Archive for the ‘Green growth’ Category
Countryside wind farms – bad for the environment, useless against climate change.
Wind power from on-shore installations, dotted across the British countryside, especially if located in the windiest places, Britain’s magnificent hill and ridge tops, is increasingly giving rise to a major conflict between wider environmental concerns and the pressing need for action over climate change. Neither of the big environmental organisations, Friends of the Earth and Greenpeace, nor the Green party, have seriously confronted this issue.
Though wind power is Britain’s great asset in the shift to renewables in the struggle against climate change, on-shore wind has started to hit some formidable obstacles. Across the country, schemes for wind farms are having planning permission delayed in the face of local opposition. Most strikingly, a huge scheme to supply 20 per cent of Scotland’s domestic electricity from Shetland’s main island is now opposed by local conservation groups, the RSPB and the Scottish Environment Protection Agency.
This fits the pattern identified by the chief executive of the turbine manufacturer Vestas, explaining that creating wind arrays in Britain was heavily mired in “nimbyism”. People want renewable energy but they don’t want the machinery it takes to produce it set up in their local environment.
Shetland facing threat to natural environment.
This is becoming a major crunch point for the UK energy minister, Ed Miliband, since he has recently said it was now more or less socially unacceptable to oppose wind farms because of the pressing need to reduce our carbon output.
But is it really irresponsible to oppose wind farms? Are opponents of on-shore wind power installations really failing to face the hard realities of what creating a low or zero carbon future will involve? Objectors to the Shetland scheme claim it will seriously damage breeding sites for endangered birds, that concomitant damage to peat bogs will itself release significant quantities of carbon dioxide and that the scale of the scheme would amount to industrialisation of the landscape.
Is it just necessary to accept such consequences as inevitable if we are to have renewable energy? No, it isn’t. Objectors to on-shore wind power are on the right side in the longer environmental perspective. It is not necessary to spread wind turbines across the British countryside, in effect destroying its intrinsic character and beauty. It is also, in fact, pointless to do so. At such a heavy cost, little would be gained.
Low energy potential of on-shore wind.
The reason that this is the case is that on-shore wind arrays located in the British landscape could only ever provide a relatively small proportion of our energy needs.
This is clear from projections by the OECD and the International Energy Agency of Britain’s technical land-based wind energy potential, published by the European Wind Energy Association. Using its maximum capacity, Britain could potentially supply energy equivalent to 30 per cent of its current consumption of electricity, and therefore only about six per cent of its total energy consumption. [1]
By contrast, the 2002 UK government strategic framework for off-shore wind energy determined that off-shore arrays in the North Sea could supply almost 10 times the UK’s electricity requirements.[2]
Greenpeace, Friends of the Earth overlook key evidence.

Exercises:
a - In the wind farms piece, what share of Scotland's domestic electricity was the Shetland scheme meant to supply?
b - Restate the wind farms piece from "This fits the" to "to natural environment.", swapping "local environment" for "own backyard".

Raw data:
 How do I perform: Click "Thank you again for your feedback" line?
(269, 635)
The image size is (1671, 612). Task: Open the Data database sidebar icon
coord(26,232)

Results by task:
a - 20 per cent

b -
This fits the pattern identified by the chief executive of the turbine manufacturer Vestas, explaining that creating wind arrays in Britain was heavily mired in “nimbyism”. People want renewable energy but they don’t want the machinery it takes to produce it set up in their own backyard.
Shetland facing threat to natural environment.